NT ALPHA CONFIGURATIONS

Many project files already contain Alpha NT configurations, but others do not (requiring them to be added). Also, since most of the development happens on x86, problems building ACE on Alpha NT can often be fixed by recreating the configurations from the x86 versions.

Here are the steps to add an Alpha Configuration.

  1. Load the project on the Alpha machine.
  2. Go to the Build menu and then Configurations.
  3. Select the project that you want to convert.
  4. Click on Add.
  5. Select the x86 configuration to "Copy settings from" (either Debug or Release versions).
  6. Prepend "Alpha " to the beginning of the name under "Configuration".
  7. Click OK.
  8. Close the "Configurations" window.
  9. Now go to the Project settings.
  10. For the General Settings, change the output directories to standard ACE output directores. Intermediate Directories are "Debug" and "Release" in most cases. The Output Directories are blank, except for Release versions of executables, in which it is also "Release".
  11. For the C/C++ Settings, make sure that the Code Generation's runtime library is set to "Multithreaded DLL" or "Debug Multithreaded DLL".

Note: MSVC 6 has a bug where if a .dsp is converted from version 5 to 6 on x86, the Alpha configuration will be partially corrupted. If this occurs, the easiest way to fix it is as above, recreate it.


Building and Installing ACE on VxWorks

For the most part, you should be able to follow the instructions above to build ACE and applications that use it. Start with the Unix instructions above to build ACE and the applications that use it. Please see below for more information on building ACE on NT hosts for VxWorks targets.

A few notes on VxWorks builds (thanks to Paul von Behren for these notes):

You'll have to let ACE know the target type at compile time. There are several ways to do this; please see the $ACE_ROOT/include/makeinclude/platform_vxworks5.x_g++.GNU platform file for detailed information.

Supplied information:
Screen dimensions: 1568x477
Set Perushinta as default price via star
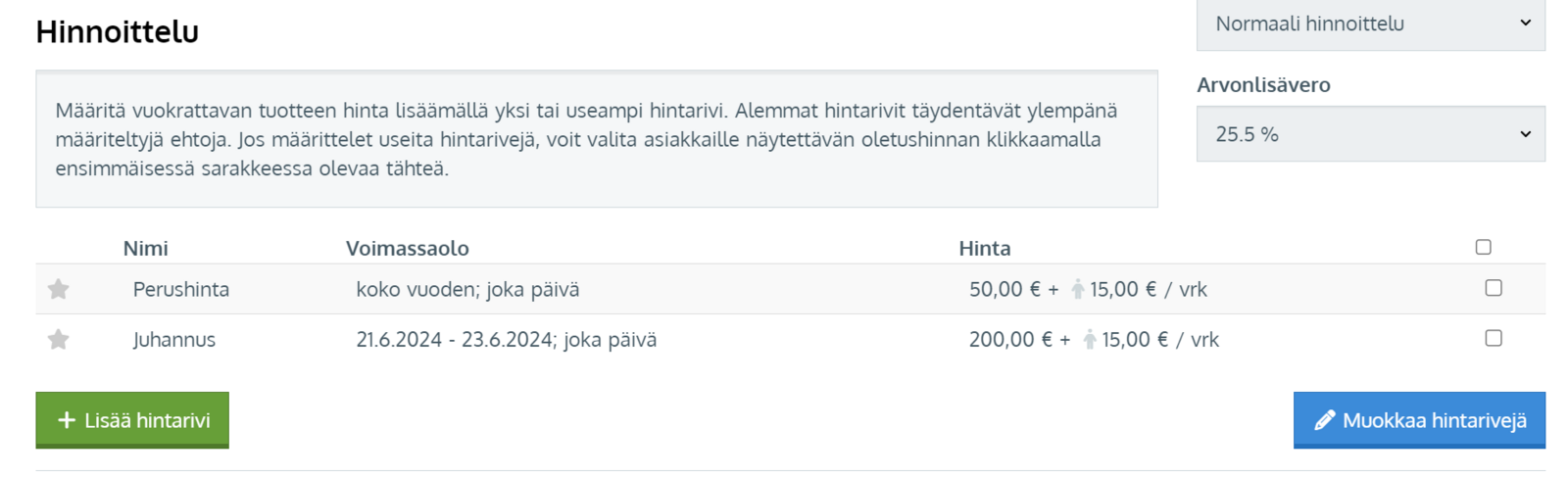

Short task 1:
According to the ACE build notes, what should the Code Generation runtime library be set to in the C/C++ Settings for an Alpha configuration?
Short task 2:
Continue the ACE build notes past their final sentence about the VxWorks platform file.
The material that comes after the ACE build notes is separate and unrelated to them.

Result 1:
It should be set to "Multithreaded DLL" or "Debug Multithreaded DLL".

Result 2:
The VxWorks platform_vxworks*.GNU files are set up so that shared libraries are not built on VxWorks, by default. Only static libraries, with .a extension, are built. Therefore, it's not necessary to set the LD_LIBRARY_PATH environment variable on your host system when building for VxWorks targets. Please note, however, if you use TAO on VxWorks that you will need to set your LD_LIBRARY_PATH to find the TAO IDL compiler libraries (installed in the ace directory) on the host.

With g++, $ACE_ROOT/bin/ace_ld is used to munch object files and libraries to set up calls to static constructors and destructors. bin/ace_ld requires perl on the host platform.

These non-default VxWorks kernel configuration #defines are required with ACE:

#define INCLUDE_CPLUS           /* include C++ support */
#define INCLUDE_CPLUS_IOSTREAMS /* include iostreams classes */
#define INCLUDE_POSIX_ALL       /* include all available POSIX functions */
For completeness, here are the non-default #defines that we used for VxWorks 5.3.1/g++ 2.7.2:
#define INCLUDE_CPLUS           /* include C++ support */
#define INCLUDE_CPLUS_IOSTREAMS /* include iostreams classes */
#define INCLUDE_CONFIGURATION_5_2 /* pre-tornado tools */
#define INCLUDE_DEBUG           /* pre-tornado debugging */
#define INCLUDE_LOADER          /* object module loading */
#define INCLUDE_NET_SYM_TBL     /* load symbol table from network */
#define INCLUDE_SYM_TBL_SYNC    /* synchronize host and target symbol tables */
#define INCLUDE_NFS             /* nfs package */
#define INCLUDE_PING            /* ping() utility */
#define INCLUDE_POSIX_ALL       /* include all available POSIX functions */
#define INCLUDE_RDB             /* remote debugging package */
#define INCLUDE_RLOGIN          /* remote login */
#define INCLUDE_RPC             /* rpc package */
#define INCLUDE_SECURITY        /* shell security for network access */
#define INCLUDE_SHELL           /* interactive c-expression interpreter */
#define INCLUDE_SHOW_ROUTINES   /* show routines for system facilities*/
#define INCLUDE_SPY             /* spyLib for task monitoring */
#define INCLUDE_STARTUP_SCRIPT  /* execute start-up script */
#define INCLUDE_STAT_SYM_TBL    /* create user-readable error status */
#define INCLUDE_SYM_TBL         /* symbol table package */
#define INCLUDE_UNLOADER        /* object module unloading */
#define INCLUDE_WINDVIEW        /* WindView command server */
If you use TAO, it's also a good idea to increase the NUM_FILES parameter from its default of 50 to, say, 1000.

Please note that those VxWorks kernel configuration parameters are set in the VxWorks configAll.h file. You must rebuild your VxWorks kernel after modifying that file.

If you're first getting started with ACE and/or VxWorks, I recommend just building the ACE library and tests first. (Some of the ACE examples, in System_V_IPC, don't build on VxWorks yet.) Then try running the tests. Please see $ACE_ROOT/tests/README for the latest status of the ACE tests on VxWorks.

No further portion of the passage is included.